Database Indexes

Table Structures

A table structure is a scheme for organizing rows in blocks on storage media.

row-oriented storage performs better than column-oriented storage for most transactional databases
- thus relational databases commonly use row-oriented storage
4 common table structures:
- Heap table
- Sorted table
- Hash table
- Table cluster
each table in a database can have a different structure
databases have a default structure
- administrators can override the default to optimize performance for specific queries

Heap Table

A heap table imposes no order on rows.

database maintains a list of blocks assigned to the table along with the address of the first available space for inserts
if all blocks are full,
- database allocates a new block and inserts rows in the new block
when a row is deleted,
- the space occupied by the row is marked as free
free space is tracked as a linked list
- inserts are stored in the first space in the list
- the head of the list is set to the next space
optimizes insert operations
particularly fast for bulk load of many rows
- since rows are stored in load order
not optimal for queries that read rows in a specific order
- since rows are scattered randomly across storage media

Heap Table

Sorted Table

In a sorted table, the database designer identifies a sort column that determines physical row order.
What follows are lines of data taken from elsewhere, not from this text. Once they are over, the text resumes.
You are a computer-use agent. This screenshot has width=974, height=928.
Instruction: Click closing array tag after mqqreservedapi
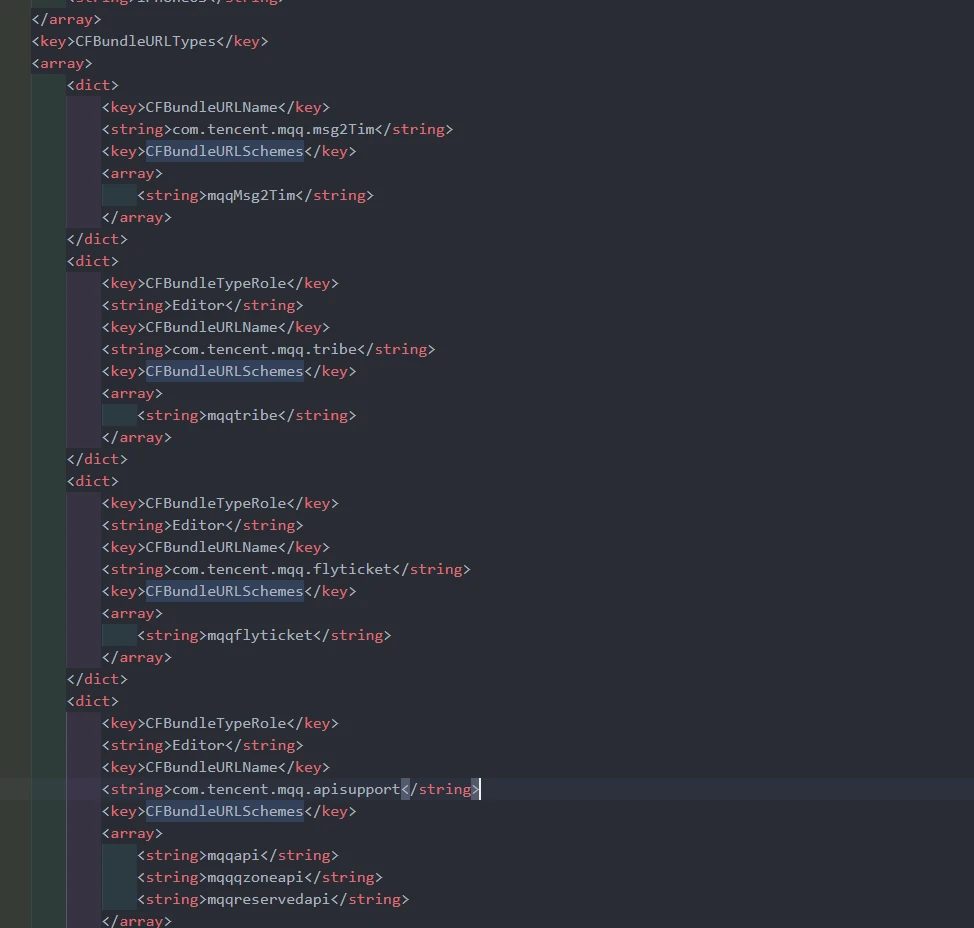136,920
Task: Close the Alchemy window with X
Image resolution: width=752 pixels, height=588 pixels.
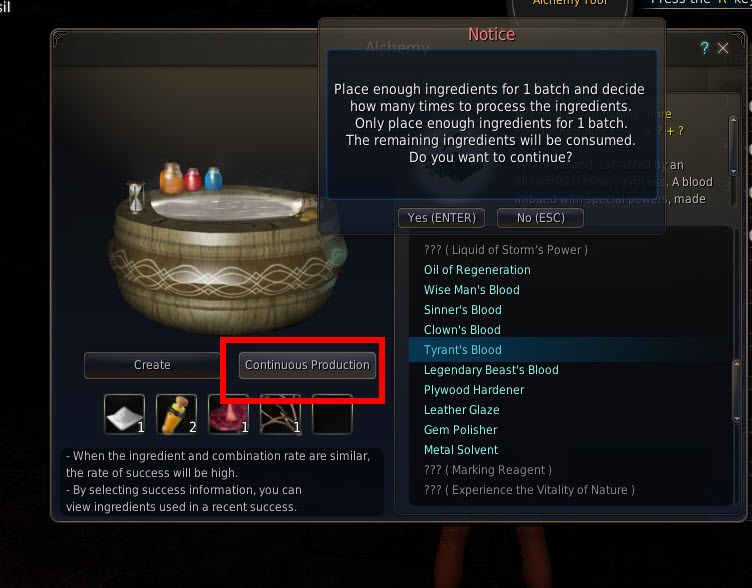Action: [x=723, y=48]
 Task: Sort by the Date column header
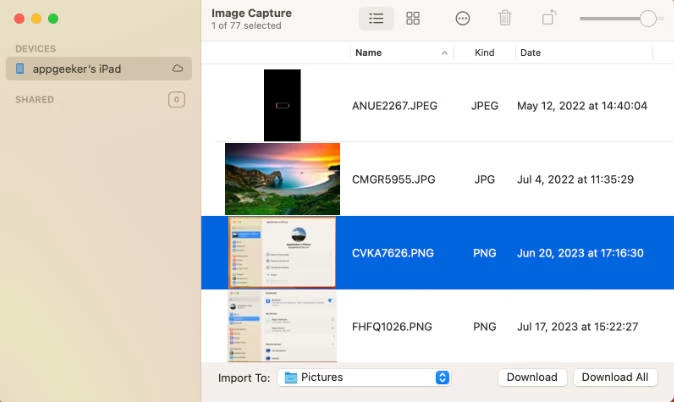530,52
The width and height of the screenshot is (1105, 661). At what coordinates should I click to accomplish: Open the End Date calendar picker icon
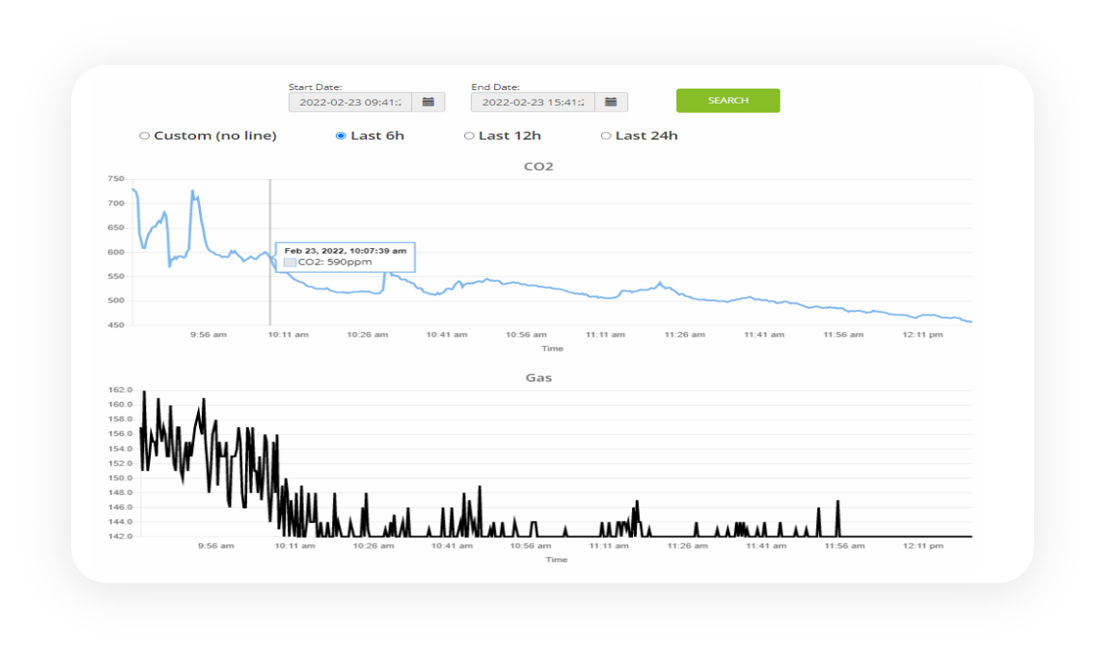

sort column is usually the primary key
- but can be a non-key column or group of columns
rows are assigned to blocks according to the value of the sort column
- each block contains all rows with values in a given range
- within each block, rows are located in order of sort columns
sorted tables are optimal for queries that read data in order of the sort column
- e.g.,
  - JOIN on the sort column
  - SELECT with range of sort column values in the WHERE clause
  - SELECT with ORDER BY the sort column
maintaining sort order of rows within each block can be slow
- when a new row is inserted, or when the sort column is updated,
  - free space may not be available in the correct location
to maintain correct order efficiently,
- databases maintain pointers to the next row within each block
- inserts and updates change two address values rather than move entire rows
when an attempt is made to insert a row into a full block, the block splits in two
- database moves half the rows from the initial block to a new block
  - creating space for the insert
sorted tables are optimized for read queries
- at the expense of insert and update operations

Hash Table

In a hash table, rows are assigned to buckets.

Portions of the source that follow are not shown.